# Population forecasting

1. Clean population dataframe
2. Transform dataframe
3. Forecast population using **fb prophet**

## 1. Clean population dataframe

In [None]:
import pandas as pd
import numpy as np

In [None]:
population = pd.read_csv('https://raw.githubusercontent.com/Lambda-School-Labs/PT17_cityspire-a-ds/main/notebooks/datasets/data/population2010-2019/metropop_2010_2019.csv')

### Check population csv

In [None]:
print(population.shape)
population.head()

### Combine city state
- use explode to separate combined cities
- combine separated city and states

In [None]:
def explode_str(population, col='Metro-Area', sep='-'):
    s = population[col]
    i = np.arange(len(s)).repeat(s.str.count(sep) +1)
    return population.iloc[i].assign(**{col: sep.join(s).split(sep)})

population = explode_str(population)

In [None]:
population['Metro-Area'] = population['Metro-Area'].str.strip()

In [None]:
def explode_str(population, col='State', sep='-'):
    s = population[col]
    i = np.arange(len(s)).repeat(s.str.count(sep) +1)
    return population.iloc[i].assign(**{col: sep.join(s).split(sep)})

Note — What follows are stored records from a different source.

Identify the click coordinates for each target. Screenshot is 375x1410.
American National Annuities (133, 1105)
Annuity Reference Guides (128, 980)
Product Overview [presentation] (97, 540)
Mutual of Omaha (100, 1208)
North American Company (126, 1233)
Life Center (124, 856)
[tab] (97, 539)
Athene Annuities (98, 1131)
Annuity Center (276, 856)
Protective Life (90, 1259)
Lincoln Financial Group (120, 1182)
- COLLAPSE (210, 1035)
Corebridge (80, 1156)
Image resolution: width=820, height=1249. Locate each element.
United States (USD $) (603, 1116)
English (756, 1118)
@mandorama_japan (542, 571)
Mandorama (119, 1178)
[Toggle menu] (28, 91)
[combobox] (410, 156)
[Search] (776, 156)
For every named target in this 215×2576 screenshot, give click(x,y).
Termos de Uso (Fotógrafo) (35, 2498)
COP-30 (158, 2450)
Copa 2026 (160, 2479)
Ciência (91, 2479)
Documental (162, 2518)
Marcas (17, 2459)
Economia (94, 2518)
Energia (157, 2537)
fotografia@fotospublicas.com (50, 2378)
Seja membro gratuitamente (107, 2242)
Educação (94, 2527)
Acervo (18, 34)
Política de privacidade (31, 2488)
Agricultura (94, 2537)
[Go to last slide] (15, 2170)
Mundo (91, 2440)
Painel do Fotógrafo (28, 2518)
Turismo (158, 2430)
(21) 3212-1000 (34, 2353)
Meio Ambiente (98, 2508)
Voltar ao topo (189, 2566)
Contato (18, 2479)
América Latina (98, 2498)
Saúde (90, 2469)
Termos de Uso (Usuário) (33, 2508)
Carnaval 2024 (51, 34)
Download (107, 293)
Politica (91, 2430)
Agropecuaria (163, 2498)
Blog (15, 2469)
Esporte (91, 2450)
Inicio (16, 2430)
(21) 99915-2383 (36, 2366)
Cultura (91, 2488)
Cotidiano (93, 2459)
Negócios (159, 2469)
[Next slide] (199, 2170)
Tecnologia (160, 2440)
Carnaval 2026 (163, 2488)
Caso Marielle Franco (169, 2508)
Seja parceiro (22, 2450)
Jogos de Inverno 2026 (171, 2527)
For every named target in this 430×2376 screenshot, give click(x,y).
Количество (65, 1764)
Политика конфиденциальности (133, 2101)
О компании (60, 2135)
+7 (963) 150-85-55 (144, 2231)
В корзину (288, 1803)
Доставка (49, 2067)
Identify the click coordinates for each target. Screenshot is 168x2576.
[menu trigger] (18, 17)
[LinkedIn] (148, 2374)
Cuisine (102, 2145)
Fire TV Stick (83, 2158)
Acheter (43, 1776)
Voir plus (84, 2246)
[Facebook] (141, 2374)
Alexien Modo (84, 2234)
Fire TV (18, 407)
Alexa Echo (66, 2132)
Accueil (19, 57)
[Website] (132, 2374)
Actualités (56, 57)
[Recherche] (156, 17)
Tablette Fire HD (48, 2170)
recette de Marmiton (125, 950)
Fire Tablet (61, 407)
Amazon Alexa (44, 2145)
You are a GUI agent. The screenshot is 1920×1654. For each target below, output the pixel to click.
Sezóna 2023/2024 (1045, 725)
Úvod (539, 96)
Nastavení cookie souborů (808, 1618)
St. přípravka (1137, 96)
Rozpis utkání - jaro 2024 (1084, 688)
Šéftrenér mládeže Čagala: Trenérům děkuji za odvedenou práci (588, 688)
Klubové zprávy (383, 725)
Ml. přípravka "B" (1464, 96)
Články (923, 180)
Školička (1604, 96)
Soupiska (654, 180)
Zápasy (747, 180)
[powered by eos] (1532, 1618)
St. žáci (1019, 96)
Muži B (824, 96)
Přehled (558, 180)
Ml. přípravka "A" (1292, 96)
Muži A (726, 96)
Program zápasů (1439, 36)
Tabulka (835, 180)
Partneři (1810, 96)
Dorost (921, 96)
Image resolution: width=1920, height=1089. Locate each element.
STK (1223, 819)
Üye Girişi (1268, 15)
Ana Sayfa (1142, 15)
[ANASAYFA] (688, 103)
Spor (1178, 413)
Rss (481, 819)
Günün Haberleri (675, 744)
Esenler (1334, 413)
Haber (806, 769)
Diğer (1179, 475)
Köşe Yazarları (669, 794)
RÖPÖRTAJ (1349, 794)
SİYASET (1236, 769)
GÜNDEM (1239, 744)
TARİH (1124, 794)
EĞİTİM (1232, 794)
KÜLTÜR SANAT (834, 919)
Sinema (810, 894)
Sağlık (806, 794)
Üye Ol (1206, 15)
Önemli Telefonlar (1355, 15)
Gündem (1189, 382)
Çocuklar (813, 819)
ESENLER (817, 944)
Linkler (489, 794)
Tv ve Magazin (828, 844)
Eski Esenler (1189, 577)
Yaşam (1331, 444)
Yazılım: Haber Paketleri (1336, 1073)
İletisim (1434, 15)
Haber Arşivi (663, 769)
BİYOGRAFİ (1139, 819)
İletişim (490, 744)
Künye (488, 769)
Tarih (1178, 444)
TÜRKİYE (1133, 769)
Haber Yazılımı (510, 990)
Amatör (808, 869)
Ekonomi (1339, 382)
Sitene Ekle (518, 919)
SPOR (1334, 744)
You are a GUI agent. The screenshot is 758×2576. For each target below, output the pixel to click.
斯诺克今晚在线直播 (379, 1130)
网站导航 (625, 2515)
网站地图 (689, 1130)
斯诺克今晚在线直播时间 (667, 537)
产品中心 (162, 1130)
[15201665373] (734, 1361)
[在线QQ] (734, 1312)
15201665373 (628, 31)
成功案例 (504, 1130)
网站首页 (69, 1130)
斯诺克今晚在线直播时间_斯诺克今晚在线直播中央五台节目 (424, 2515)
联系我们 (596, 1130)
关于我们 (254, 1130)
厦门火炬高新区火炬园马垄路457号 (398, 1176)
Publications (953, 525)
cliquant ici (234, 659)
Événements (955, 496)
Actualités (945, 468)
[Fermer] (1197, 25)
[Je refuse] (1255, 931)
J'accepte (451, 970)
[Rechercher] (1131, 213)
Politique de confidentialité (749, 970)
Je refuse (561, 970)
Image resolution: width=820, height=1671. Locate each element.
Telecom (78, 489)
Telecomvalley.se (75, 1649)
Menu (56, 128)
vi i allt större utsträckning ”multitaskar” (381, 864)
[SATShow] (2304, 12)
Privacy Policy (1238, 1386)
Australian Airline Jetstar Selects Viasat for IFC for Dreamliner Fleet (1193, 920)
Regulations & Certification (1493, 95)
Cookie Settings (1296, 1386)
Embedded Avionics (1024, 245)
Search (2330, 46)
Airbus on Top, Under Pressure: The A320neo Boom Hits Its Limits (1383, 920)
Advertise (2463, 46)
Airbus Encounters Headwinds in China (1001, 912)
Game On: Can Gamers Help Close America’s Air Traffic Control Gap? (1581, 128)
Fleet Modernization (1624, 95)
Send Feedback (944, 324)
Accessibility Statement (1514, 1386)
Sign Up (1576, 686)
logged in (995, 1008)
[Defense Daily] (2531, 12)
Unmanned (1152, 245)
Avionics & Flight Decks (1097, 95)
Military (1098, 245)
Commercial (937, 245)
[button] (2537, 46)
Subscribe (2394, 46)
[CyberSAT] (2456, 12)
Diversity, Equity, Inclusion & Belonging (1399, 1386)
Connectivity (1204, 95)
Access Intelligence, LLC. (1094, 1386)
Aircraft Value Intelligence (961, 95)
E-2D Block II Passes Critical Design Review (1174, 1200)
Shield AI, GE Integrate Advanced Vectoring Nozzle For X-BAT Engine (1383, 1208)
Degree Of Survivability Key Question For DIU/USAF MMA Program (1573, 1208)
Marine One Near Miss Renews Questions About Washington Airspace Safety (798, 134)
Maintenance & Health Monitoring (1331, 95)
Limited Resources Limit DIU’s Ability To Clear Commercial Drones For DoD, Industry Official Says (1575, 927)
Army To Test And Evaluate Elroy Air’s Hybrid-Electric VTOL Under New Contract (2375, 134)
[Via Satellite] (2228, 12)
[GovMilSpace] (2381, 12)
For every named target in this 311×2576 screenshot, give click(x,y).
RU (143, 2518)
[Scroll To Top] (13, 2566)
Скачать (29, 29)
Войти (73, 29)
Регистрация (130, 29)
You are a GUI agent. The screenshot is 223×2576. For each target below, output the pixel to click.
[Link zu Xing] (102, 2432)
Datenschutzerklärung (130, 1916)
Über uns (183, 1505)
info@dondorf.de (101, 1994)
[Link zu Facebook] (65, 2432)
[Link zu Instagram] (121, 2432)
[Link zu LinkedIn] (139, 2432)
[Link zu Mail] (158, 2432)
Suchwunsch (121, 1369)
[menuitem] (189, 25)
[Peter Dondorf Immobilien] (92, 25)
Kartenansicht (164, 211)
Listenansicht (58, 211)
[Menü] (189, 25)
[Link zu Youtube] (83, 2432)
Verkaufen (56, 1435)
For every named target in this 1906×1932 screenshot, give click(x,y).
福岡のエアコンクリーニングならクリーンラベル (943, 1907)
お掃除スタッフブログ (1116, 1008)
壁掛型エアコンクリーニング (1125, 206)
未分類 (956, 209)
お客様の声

population = explode_str(population)

In [None]:
population['State'] = population['State'].str.strip()

In [None]:
print(population['Metro-Area'].nunique())
population['Metro-Area'].unique()

In [None]:
population = population[population['Metro-Area'] != '']

In [None]:
print(population['State'].nunique())
population['State'].unique()

In [None]:
population['City,State'] = population['Metro-Area'] + ', ' + population['State']

In [None]:
population.shape

### Drop duplicate rows and unused columns

In [None]:
population[population.duplicated(subset=['City,State'], keep=False)]

In [None]:
population = population.drop_duplicates(subset=['City,State' ], keep='last')
print(population.shape)

In [None]:
population = population.drop(columns = ['Census', 'Estimate Base', 'Metro-Area', 'State'])
population = population[['City,State', '2010', '2011', '2012', '2013', '2014', '2015', '2016', '2017', '2018', '2019']]

In [None]:
print(population.shape)
population.head()

## 2. Stack dataframe 
- this is to try the groupby so I don't have to create separate csv's and run each city csv separately
- https://stackoverflow.com/questions/64179626/stack-unstack-melt-pivot-transpose-what-is-the-simple-method-to-convert-mul

In [None]:
population_melt = (population.melt(id_vars=['City,State'],
                    var_name = 'ds',
                    value_name = 'y'
                    ).reset_index(drop=True))

In [None]:
population_melt

## 3. Forecast population using **fb prophet**

In [None]:
from fbprophet import Prophet
from fbprophet.plot import add_changepoints_to_plot

In [None]:
cities_list = list(population['City,State'])

In [None]:
def rnd_series(city):
    subset = population_melt[population_melt['City,State']== city]
    dates = (pd.DataFrame({'ds': pd.to_datetime(population_melt['ds'])}))
    
    return subset

In [None]:
series = [rnd_series(city) for city in cities_list]

In [None]:
len(series)

In [None]:
series[0]

In [None]:
def run_prophet(series):
    model = Prophet(daily_seasonality=False,
                    weekly_seasonality=False,
                    yearly_seasonality=False)
    model.fit(series)
    forecast = model.make_future_dataframe(periods=10, freq='Y')
    forecast = model.predict(forecast)
    forecast = forecast[['ds', 'yhat', 'yhat_lower', 'yhat_upper']]
    forecast['City,State'] = series['City,State'].iloc[0]
    forecast = forecast[['City,State','ds', 'yhat', 'yhat_lower', 'yhat_upper']]

    return forecast

In [None]:
f = run_prophet(series[0])
f.head()

In [None]:
from time import time, ctime

In [None]:
start = ctime()

for i in range(len(series)):
    f = run_prophet(series[i])
    f.to_csv('population_prediction.csv', mode='a', index='False')

end = ctime()
print(f'Total time: {end-start} = {end} - {start}')

In [None]:
predictions = pd.read_csv('population_prediction.csv')

In [None]:
prediction.loc[prediction['City,State'] == 'City,State']